Ideal MHD instabilities for coronal mass ejections: interacting current channels and particle acceleration

Abstract

We review and discuss insights on ideal magnetohydrodynamic (MHD) instabilities that can play a role in destabilizing solar coronal flux rope structures. For single flux ropes, failed or actual eruptions may result from internal or external kink evolutions, or from torus unstable configurations. We highlight recent findings from 3D magnetic field reconstructions and simulations where kink and torus instabilities play a prominent role. For interacting current systems, we critically discuss different routes to coronal dynamics and global eruptions, due to current channel coalescence or to tilt-kink scenarios. These scenarios involve the presence of two nearby current channels and are clearly distinct from the popular kink or torus instability.

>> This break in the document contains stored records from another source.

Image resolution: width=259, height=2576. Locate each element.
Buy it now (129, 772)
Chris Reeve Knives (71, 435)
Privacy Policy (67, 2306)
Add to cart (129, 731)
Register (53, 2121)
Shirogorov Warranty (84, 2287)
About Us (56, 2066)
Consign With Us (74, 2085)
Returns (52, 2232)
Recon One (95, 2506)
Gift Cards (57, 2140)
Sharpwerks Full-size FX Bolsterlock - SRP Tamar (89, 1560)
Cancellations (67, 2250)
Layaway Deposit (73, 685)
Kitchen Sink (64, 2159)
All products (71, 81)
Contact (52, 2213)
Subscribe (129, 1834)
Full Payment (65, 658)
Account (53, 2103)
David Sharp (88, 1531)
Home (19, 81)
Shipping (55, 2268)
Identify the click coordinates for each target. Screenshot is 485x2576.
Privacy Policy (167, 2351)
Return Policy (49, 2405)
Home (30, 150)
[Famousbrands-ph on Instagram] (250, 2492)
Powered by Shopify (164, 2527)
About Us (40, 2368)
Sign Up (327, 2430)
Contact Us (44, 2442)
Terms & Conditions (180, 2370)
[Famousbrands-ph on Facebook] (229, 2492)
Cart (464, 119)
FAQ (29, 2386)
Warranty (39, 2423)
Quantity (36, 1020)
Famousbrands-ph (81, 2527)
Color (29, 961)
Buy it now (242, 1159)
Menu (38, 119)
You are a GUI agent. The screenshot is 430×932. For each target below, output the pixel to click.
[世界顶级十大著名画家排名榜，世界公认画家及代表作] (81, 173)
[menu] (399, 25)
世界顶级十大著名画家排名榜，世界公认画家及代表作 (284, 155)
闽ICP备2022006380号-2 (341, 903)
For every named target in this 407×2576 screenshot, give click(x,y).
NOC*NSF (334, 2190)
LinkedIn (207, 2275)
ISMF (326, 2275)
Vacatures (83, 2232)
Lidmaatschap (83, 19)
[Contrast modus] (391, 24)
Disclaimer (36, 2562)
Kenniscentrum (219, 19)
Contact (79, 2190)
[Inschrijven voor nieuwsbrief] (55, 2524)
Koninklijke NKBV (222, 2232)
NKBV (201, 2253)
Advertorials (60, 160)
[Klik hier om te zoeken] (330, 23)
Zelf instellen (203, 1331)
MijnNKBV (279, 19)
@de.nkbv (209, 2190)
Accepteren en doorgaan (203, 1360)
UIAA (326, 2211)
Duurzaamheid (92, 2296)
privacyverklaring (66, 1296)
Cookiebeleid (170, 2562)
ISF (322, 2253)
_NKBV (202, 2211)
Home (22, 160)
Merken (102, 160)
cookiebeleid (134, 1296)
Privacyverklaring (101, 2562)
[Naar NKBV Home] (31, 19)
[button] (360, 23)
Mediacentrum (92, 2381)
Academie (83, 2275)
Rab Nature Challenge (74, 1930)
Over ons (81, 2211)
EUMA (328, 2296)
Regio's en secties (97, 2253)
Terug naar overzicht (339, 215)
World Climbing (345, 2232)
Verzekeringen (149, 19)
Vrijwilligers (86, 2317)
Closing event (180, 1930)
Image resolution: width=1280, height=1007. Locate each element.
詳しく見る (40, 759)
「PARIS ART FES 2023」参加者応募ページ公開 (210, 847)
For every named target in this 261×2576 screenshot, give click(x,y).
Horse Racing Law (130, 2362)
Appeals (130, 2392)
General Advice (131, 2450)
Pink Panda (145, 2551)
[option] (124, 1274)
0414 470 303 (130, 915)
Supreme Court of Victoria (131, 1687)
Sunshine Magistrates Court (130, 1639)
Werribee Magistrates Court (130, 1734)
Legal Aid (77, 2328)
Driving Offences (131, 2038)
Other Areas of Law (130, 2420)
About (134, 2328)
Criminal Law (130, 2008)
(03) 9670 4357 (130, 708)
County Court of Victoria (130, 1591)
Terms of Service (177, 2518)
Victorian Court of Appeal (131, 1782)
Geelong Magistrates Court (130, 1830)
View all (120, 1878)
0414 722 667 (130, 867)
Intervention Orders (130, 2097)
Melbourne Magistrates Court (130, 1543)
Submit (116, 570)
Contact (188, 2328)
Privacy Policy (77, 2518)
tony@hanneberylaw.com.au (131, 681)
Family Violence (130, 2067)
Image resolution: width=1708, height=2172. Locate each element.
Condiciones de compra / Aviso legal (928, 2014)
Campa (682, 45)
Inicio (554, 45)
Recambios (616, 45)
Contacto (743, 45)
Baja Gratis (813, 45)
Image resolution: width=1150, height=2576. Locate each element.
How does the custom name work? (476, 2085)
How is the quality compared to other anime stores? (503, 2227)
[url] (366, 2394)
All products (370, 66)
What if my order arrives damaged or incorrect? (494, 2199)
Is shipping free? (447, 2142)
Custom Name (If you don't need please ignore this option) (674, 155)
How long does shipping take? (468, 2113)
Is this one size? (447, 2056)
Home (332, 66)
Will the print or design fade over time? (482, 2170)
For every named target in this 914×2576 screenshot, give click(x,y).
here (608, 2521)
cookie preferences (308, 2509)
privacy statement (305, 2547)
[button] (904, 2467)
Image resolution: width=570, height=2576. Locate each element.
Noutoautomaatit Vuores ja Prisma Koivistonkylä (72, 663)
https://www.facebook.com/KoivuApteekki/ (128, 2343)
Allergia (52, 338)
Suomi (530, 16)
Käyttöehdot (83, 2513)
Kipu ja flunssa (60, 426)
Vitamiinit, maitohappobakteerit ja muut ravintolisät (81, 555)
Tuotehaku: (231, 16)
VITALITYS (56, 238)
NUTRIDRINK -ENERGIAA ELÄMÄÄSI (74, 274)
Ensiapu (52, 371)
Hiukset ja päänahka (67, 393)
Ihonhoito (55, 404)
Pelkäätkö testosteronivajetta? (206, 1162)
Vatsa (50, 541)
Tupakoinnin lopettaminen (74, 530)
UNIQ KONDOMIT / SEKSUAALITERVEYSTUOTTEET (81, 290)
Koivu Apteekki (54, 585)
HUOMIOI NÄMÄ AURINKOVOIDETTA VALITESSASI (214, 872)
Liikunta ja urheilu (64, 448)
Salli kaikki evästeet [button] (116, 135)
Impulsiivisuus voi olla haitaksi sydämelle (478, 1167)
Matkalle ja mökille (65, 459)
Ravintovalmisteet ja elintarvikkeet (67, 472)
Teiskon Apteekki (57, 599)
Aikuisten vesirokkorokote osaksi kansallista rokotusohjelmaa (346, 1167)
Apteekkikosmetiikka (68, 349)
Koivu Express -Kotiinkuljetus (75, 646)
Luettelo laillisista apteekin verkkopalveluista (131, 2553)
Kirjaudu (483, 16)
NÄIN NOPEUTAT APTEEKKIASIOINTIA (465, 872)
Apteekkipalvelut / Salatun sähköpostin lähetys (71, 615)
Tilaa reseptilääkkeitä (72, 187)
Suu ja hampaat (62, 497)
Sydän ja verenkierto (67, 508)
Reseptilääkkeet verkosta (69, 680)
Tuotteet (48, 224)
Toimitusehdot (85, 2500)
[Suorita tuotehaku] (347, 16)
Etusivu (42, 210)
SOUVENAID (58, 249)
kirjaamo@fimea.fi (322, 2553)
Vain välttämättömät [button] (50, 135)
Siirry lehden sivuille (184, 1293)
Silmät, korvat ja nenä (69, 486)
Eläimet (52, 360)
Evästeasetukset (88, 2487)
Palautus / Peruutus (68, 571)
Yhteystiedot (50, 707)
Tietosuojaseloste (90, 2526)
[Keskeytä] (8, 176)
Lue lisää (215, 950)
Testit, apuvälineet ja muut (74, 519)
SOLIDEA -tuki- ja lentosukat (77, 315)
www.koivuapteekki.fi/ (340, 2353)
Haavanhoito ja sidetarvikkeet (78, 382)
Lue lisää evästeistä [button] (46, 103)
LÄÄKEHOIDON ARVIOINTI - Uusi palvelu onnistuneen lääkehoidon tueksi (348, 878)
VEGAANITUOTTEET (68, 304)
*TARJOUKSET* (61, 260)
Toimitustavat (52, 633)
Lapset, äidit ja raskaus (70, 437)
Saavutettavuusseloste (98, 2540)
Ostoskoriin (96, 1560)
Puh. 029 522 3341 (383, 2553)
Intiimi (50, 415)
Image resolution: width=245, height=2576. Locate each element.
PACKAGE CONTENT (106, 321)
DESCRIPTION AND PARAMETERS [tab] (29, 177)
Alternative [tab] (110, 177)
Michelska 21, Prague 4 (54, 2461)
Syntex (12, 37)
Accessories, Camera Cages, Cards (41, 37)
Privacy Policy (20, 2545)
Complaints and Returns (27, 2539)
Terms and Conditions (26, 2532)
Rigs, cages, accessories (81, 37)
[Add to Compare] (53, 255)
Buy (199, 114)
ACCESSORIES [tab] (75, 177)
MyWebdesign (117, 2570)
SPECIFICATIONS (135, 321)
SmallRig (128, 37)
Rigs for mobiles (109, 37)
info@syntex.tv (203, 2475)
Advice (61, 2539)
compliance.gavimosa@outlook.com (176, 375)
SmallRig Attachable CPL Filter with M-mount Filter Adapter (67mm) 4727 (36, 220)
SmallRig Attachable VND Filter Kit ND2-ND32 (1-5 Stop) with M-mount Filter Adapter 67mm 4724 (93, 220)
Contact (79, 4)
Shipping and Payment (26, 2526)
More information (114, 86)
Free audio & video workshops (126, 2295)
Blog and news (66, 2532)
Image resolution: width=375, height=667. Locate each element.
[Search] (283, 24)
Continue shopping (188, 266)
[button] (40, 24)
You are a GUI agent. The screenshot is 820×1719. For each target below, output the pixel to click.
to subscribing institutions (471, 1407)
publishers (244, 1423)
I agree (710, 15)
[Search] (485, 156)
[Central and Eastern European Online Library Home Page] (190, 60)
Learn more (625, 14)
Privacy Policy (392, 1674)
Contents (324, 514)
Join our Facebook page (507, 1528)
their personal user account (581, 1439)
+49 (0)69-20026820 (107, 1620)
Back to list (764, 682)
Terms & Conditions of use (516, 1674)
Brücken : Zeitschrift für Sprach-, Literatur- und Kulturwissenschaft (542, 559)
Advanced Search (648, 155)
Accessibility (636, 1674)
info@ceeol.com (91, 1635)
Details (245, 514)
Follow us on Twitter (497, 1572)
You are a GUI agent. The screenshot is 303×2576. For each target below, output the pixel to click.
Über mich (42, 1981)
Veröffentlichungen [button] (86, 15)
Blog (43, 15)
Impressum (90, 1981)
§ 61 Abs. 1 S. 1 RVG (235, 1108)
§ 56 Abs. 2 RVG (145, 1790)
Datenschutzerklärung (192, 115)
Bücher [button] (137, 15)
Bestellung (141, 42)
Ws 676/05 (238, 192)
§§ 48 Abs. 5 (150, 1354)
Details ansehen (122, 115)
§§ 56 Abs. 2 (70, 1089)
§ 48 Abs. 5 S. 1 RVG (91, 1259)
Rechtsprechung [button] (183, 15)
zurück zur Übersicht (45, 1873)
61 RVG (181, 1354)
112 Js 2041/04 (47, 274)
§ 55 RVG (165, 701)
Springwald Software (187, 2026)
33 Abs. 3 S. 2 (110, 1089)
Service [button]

Since the solar corona is pervaded with myriads of magnetic loops -- creating interacting flux ropes typified by parallel or antiparallel current channels as exemplified in various recent observational studies -- coalescence or tilt-kink evolutions must be very common for destabilizing adjacent flux rope systems. Since they also evolve on ideal MHD timescales, they may well drive many sympathetic eruptions witnessed in the solar corona. Moreover, they necessarily lead to thin current sheets that are liable to reconnection. We review findings from 2D and 3D MHD simulations for tilt and coalescence evolutions, as well as on particle acceleration aspects derived from computed charged particle motions in tilt-kink disruptions and coalescing flux ropes. The latter were recently studied in two-way coupled kinetic-fluid models, where the complete phase-space information of reconnection is incorporated.